Up to a fifth of the UK workforce could be off sick during the peak weeks of a major outbreak, the government says.

It believes there could be an increase in deaths, especially among elderly people and those with pre-existing conditions such as heart or lung problems and diabetes.

The NHS has detailed plans to cope with outbreaks of disease and surges in demand.

There are 30 hospitals on stand-by to take patients, but the rest of the NHS has been put on an emergency footing.

Hospitals have been asked to draw up plans to segregate coronavirus patients and supply staff with protective masks and suits.

All patients in hospital who have flu-like symptoms are now being tested. If someone tests positive, a decision will be made on whether to move the patient to one of the designated sites based on what is in the best interests of that individual.

People who think they may be affected by coronavirus need to call the NHS 111 phone service for further advice. They should not go to their GP, or A&E.

In Scotland, check NHS inform, then ring your GP in office hours, or 111 out-of-hours. In Wales call NHS 111, and in Northern Ireland, call your GP.

How will the NHS treat seriously ill patients?

Currently there is no treatment or cure, so hospitals are trying to relieve the symptoms.

Specialist equipment called ECMO – which helps with breathing – is available at five units across the UK for the most severely ill patients if their lungs fail.

In the worst-case scenario of widespread transmission, hospitals could start cancelling routine treatments to prioritise coronavirus patients.

It is estimated one in 20 cases may become critically ill, which could overwhelm the NHS.

There are just over 4,000 intensive care beds, which can be increased, but only by a few thousand.

Doctors warn some difficult decisions may need to be made about which patients get treatment.

What is the UK hoping to achieve?

The ultimate goal is to delay the peak until the summer months, when there will be less pressure on the NHS.

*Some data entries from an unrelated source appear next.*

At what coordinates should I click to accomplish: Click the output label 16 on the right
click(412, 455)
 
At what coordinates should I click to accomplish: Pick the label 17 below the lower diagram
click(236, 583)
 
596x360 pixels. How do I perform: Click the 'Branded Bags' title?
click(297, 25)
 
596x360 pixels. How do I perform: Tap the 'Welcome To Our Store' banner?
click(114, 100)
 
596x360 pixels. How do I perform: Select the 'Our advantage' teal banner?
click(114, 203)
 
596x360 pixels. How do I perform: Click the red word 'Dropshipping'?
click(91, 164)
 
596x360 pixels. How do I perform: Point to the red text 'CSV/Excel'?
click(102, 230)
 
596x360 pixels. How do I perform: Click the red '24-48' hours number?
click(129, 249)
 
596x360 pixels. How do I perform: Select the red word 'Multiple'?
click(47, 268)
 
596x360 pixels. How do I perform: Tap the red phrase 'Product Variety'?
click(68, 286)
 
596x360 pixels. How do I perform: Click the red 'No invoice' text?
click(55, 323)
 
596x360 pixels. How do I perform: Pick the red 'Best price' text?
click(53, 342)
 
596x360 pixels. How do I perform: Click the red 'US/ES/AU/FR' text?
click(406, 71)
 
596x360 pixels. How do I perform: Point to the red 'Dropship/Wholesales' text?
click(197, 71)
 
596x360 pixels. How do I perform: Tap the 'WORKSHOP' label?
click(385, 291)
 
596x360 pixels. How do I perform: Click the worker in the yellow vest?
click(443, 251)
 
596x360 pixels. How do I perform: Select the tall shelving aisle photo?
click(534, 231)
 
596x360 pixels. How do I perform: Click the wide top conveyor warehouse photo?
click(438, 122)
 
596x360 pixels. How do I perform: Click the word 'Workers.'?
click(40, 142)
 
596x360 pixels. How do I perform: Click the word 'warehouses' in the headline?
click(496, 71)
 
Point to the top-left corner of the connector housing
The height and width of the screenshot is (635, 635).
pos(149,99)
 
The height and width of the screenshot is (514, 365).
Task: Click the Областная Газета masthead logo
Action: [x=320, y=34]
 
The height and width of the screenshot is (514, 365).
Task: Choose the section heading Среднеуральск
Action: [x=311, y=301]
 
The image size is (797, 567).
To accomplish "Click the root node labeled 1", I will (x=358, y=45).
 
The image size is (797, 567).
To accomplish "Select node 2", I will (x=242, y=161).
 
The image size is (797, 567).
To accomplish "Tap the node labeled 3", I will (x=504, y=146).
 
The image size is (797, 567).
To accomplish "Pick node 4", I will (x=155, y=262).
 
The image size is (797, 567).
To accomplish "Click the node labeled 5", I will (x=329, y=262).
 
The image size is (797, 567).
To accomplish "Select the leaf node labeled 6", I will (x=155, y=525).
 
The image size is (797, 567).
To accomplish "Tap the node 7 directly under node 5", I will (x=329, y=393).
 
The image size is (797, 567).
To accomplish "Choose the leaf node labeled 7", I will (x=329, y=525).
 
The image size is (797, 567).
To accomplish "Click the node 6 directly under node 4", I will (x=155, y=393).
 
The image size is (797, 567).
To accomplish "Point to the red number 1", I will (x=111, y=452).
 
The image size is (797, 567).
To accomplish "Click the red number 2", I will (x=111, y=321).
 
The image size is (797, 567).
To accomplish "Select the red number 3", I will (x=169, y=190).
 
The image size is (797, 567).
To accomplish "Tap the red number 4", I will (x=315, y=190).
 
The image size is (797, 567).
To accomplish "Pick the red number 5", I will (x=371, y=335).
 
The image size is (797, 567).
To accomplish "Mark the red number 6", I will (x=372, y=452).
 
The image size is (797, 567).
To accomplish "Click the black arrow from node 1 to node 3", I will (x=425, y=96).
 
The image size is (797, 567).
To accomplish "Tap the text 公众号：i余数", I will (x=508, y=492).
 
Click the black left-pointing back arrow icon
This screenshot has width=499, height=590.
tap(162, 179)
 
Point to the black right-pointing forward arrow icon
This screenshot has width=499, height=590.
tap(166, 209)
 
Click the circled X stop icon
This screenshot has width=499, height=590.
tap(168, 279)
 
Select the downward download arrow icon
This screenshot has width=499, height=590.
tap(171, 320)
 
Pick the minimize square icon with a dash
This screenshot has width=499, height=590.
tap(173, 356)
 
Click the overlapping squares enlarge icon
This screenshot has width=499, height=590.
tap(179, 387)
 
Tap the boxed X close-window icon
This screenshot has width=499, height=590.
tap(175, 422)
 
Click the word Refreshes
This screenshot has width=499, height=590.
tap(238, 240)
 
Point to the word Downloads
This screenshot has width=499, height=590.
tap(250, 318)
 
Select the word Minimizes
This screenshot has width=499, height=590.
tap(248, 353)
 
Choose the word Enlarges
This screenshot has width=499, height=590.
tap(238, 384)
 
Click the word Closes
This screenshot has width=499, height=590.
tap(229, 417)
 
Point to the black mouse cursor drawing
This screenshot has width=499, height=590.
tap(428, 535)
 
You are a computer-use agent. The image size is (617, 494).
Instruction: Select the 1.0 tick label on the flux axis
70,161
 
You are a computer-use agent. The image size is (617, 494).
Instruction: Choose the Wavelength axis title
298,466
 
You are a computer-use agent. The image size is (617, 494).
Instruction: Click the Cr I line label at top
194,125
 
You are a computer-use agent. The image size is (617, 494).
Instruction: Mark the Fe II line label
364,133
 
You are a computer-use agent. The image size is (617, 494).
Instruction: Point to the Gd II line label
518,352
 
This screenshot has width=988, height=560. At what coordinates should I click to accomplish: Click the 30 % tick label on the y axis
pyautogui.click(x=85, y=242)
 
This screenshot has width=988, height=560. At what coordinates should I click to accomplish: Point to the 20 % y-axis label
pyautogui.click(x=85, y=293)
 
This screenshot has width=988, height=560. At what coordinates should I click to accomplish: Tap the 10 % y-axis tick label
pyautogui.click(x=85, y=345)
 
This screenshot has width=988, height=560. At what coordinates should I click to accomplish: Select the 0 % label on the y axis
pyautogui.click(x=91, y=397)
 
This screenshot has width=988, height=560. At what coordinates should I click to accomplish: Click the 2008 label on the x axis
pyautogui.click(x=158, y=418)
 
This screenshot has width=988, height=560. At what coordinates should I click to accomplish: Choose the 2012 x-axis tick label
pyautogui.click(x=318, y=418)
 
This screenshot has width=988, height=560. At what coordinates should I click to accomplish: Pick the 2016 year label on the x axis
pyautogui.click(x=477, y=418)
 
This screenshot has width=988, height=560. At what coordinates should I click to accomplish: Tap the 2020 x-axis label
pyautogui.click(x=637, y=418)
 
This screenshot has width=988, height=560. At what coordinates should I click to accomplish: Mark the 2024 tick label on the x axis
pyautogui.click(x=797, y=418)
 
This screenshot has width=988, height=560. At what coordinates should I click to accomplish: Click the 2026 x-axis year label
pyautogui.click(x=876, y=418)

There may also be progress developing a treatment. Several antiviral therapies, including those used to treat malaria and HIV, are being tested.

Pushing cases towards the summer could also reduce the rate of transmission. People will be outdoors more, making it more difficult for the virus to be passed on.

The expectation is that the proportion of people infected could be down at around 20%, perhaps even less, if the measures work.

But there is a tricky balance to get right. Suppress it too much and you could have a second wave as soon as you relax the measures that have been taken to curb the spread.

If that came next winter, it could cause real problems.

But manage it right and – in theory – at some point a vaccine will be developed, treatments will be available and we will be in a much better position to deal with the virus than we are in 2020.